Lost Bridges of Camp Ondessonk – Unique Bridges of Camp Ondessonk
By Pati Egan
When cars pulled up to the Camp Ondessonk parking lot in 1959, the iconic Covered Bridge was not the first thing they crossed to begin their Camp journey. According to the 50th Anniversary Book, a small path took campers across the parking lot to the Chapel and Original Dining Hall.
In 1968, the people of St. Mary’s Parish in Centralia, Ill., under the direction of long-time Board Member Fred Schultz, built the unique Covered Bridge. It has withstood the test of time, with the help of volunteers, to become a true symbol of arriving at Camp. Covered bridges are not that common in Illinois. According to Wikipedia, there are only nine “authentic covered bridges” in Illinois. I am not sure if our bridge would count as an “authentic covered bridge,” but it is authentic enough for us and for many campers to be the only covered bridge they have ever crossed. It is almost magical! It is a transformation from your everyday life to Camp O life.
The functional and beautiful Amantacha Bridge is often the subject of photographers. Its expanse and setting give it a very special vibe. This bridge is not the first bridge to get campers to the Rifle Range, numerous popular hiking spots, and of course, Amantacha.
Gone But Not Forgotten Bridges
Well, you sure can’t cross this bridge anymore! This bridge was in the same spot as the Amantacha Bridge but built much lower in the canyon (notice the steep hill going down and coming up from the bridge). The first-year Camp opened there was no Lake St. Isaac. This was the only way to get to Riflery or Blue Pool. Blue Pool was where campers went swimming prior to the building of Lake St. Isaac. One camper from the very early years of Camp recalls that she would cross this footbridge on her hands and knees. Notice there are no handrails. Since this was probably taken in 1959, it’s pretty doubtful any of these women had on tennis shoes – heels would be terrifying!

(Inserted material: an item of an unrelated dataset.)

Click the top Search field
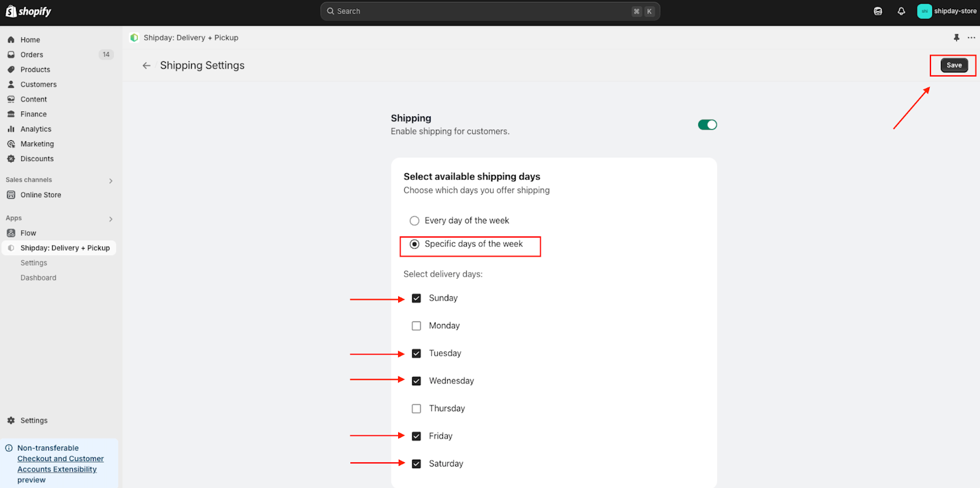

This was the first improvement to the little footbridge. This bridge served campers well until Lake Echon was built. It was called the Swinging Bridge (now the Amantacha Bridge). It was the first suspension bridge at Camp. Notice the canyon below, which now holds the water of Lake Echon.

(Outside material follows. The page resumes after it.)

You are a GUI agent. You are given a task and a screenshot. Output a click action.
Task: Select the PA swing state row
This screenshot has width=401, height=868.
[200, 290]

It doesn’t look terribly high, right?
Lake Echon – The Game Changer!
Bridges became more necessary when Echon opened. The Swinging Bridge did okay at first, but in a few years, the Swinging Bridge no longer “swung” – it sank! Norb Garvey recalls, “That same bridge evolved into the floating bridge after Lake Echon was built, the water level being higher than the bridge, and the float barrels worked well for about ten years before they rusted through, dragging the bridge into the water 4” to 6” which made for a lot of wet feet.”
This fix was always a temporary fix. Norb recalls, “Royce’s idea was to crank the cables tighter and lift the bridge, and it worked for a bit, but then stretched a bit and went under again. One afternoon [around 1975] Royce and I put a chain hoist on it and he had me cranking on it, cheering me on, it came up out of the lake and then the cables snapped. Royce said, ‘darn it,’ and we cut it all loose and sank it into the lake.” I imagine there is a treasure trove of artifacts at the bottom of Lake Echon – this bridge is one of them.
Daniel was not always located on the shores of Lake Echon. It was on the rocks near the location of the dual zip lines.
One way to get to the unit was by way of a bridge. This bridge was located very close to where the road is to get to new Daniel. It was more stable than it looks. Since the only place this bridge went to was Daniel, it was only used by that unit.
Pakentuk is one of those places that a camper in 1959 could have visited, and a camper in 2023 can still visit, and the experience will pretty much be the same. Cedar Falls still falls; the lily pond below it was changed to a full pond in the late or mid-1970s. The buildings, cabins, and footbridges are long gone, but the ghosts of these images can make your imagination run wild! Pakentuk was a Boy Scout camp that was the dream of the Scout Master Roy Manchester.
One small footbridge spanned the crevice above Devil’s Icebox / Eagle’s Nest Rock. This little bridge is long gone, but at one point, campers would either jump across the crevice or take another route.
The bridge pictured below was replaced about four years ago. Dan King and Danny Clancy built it on the same spot as the bridge above to facilitate a 10-mile trail race.
The last long-lost bridge is the Larry Garner Bridge. At 210 feet long and twin towers 50 feet high, the bridge was a magnificent addition to Camp. This bridge was built in 1968. It lasted until the mid-1990s when the support poles became structurally unsound due to woodpeckers.
Bridges at Camp have changed throughout the years in design and function. The women who crossed the very small bridge where the Amantacha Bridge now sits probably had no idea that a magnificent bridge would one day cross that canyon; or maybe they did…Camp has always been a place for dreamers – and a place where dreams come true!